Return every line of the data below that contains the word "width", copying each one in full.
════════
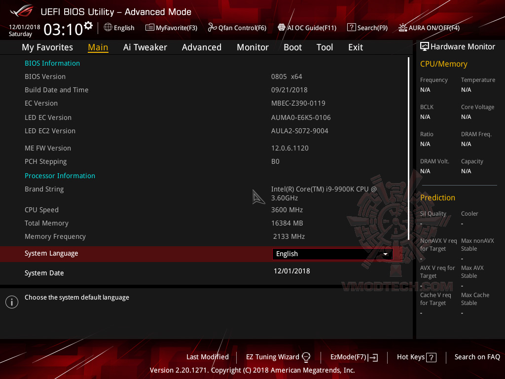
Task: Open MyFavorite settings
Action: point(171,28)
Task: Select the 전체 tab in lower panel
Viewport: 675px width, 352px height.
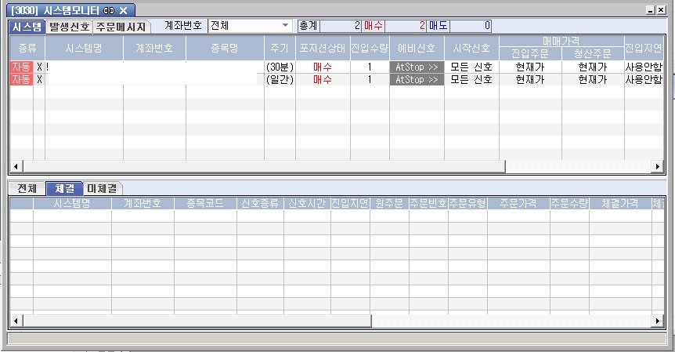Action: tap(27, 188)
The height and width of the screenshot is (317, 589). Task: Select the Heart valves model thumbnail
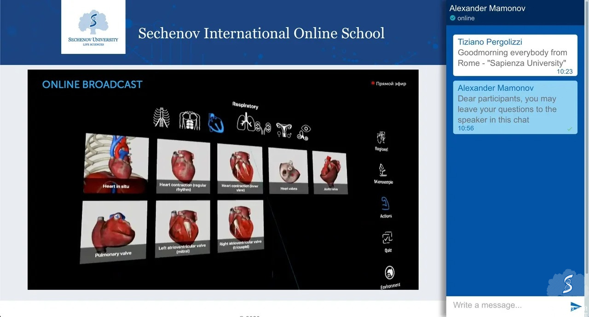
════════
> Answer to the problem:
Viewport: 675px width, 352px height.
The height and width of the screenshot is (317, 589). Task: Select the Heart valves model thumbnail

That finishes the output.